→ **Проверьте понимание**
[1] Какую фазу процесса порождения нового решения отрывок о творчестве как процессе называет наименее ясной?
[2] Пожалуйста, подхватите отрывок о творчестве как процессе и продолжите его сразу после последнего приведенного предложения.

→ **Фрагмент текста**
1.3. Творчество как процесс

Характеризуя творчество, одна часть исследователей акцентируется на полученном результате, другая – на процессе его получения.

Многие ученые пытались понять условия рождения нового и последовательность происходящих при этом событий. Т. Рибо [148] выделил три фазы в процессе порождения нового решения:

– накопление фактов или опыта;

– вызревание (или высиживание) будущего проекта или образа;

– рождение нового.

Процесс вызревания представляется наименее ясным, так как происходит преимущественно неосознанно. «Когда эта скрытая работа в достаточной степени выполнена, идея решения является внезапно, вследствие умышленного умственного напряжения или при каком-нибудь умственном замечании, как бы поднимающем завесу, за которой скрывался образ предполагавшегося решения» [148, с. 228].

→ **Данные упражнения**

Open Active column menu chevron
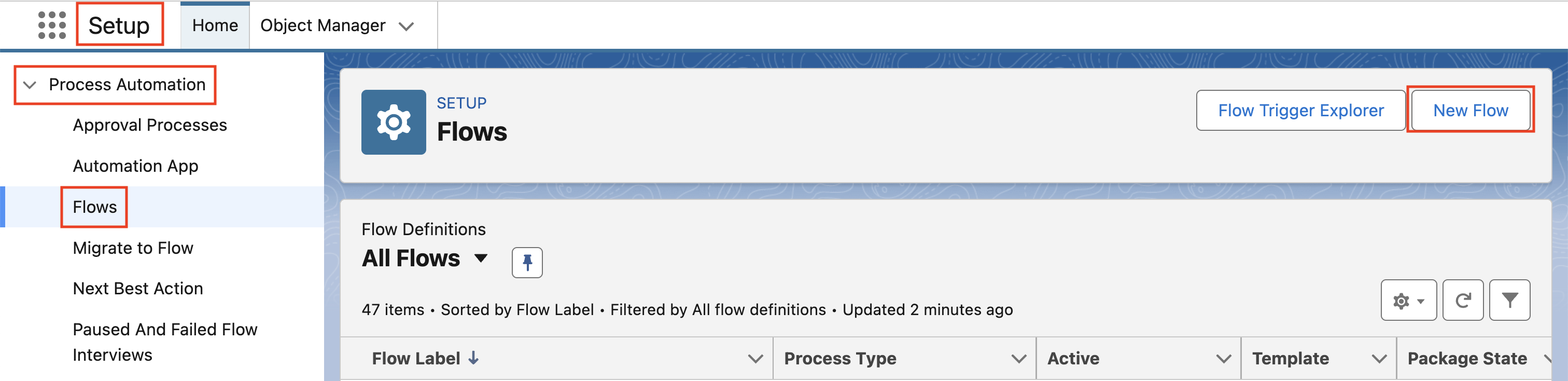 pos(1224,359)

→ **Ответы по номерам**
[1] Вызревание (или высиживание) будущего проекта или образа.

[2]
О подобной последовательности часто говорят сами ученые в своих мемуарах. Одно из самых известных воспоминаний о рождении гипотезы оставил А. Пуанкаре [144] – французский математик, открывший свойства автоморфных функций. Начав работу над уравнениями, решение которых никак ему не давалось, он прервал ее и отправился в геологическую экспедицию. Именно там, когда он максимально отвлекся от предшествующей задачи и практически забыл о ней, его посетило решение: «Когда мы прибыли в Кутансе, мы садились в омнибус, чтобы ехать куда-то еще. И в момент, когда я поставил ногу на подножку, ко мне без всякой видимой подготовки мысли пришла идея, что преобразования, которые я использовал в определении автоморфных функций, идентичны преобразованиям неевклидовой геометрии» [144, с. 360]. Пуанкаре был исследователем, а потому попытался понять, как в нем самом зародилось новое решение. Он предположил существование особой сущности – «подсознательного Я», которое неосознанно смешивает ментальные атомы разума – идеи. Когда формируется интересная, соответствующая задаче и эстетическим требованиям комбинация, она попадает в сознание [253]. Существуют современные последователи такого представления, которые предполагают наличие неосознаваемого механизма, который отвечает за формирование случайных рекомбинаций идей и селективное их воспроизведение [214, 274].

Другой не менее известный ученый XIX столетия – Герман Гельмгольц – предположил, что смена деятельности при невозможности сразу решить сложную проблему освобождает человека от усталости, что и провоцирует решение. Сейчас такая гипотеза называется гипотезой исчезновения усталости [270].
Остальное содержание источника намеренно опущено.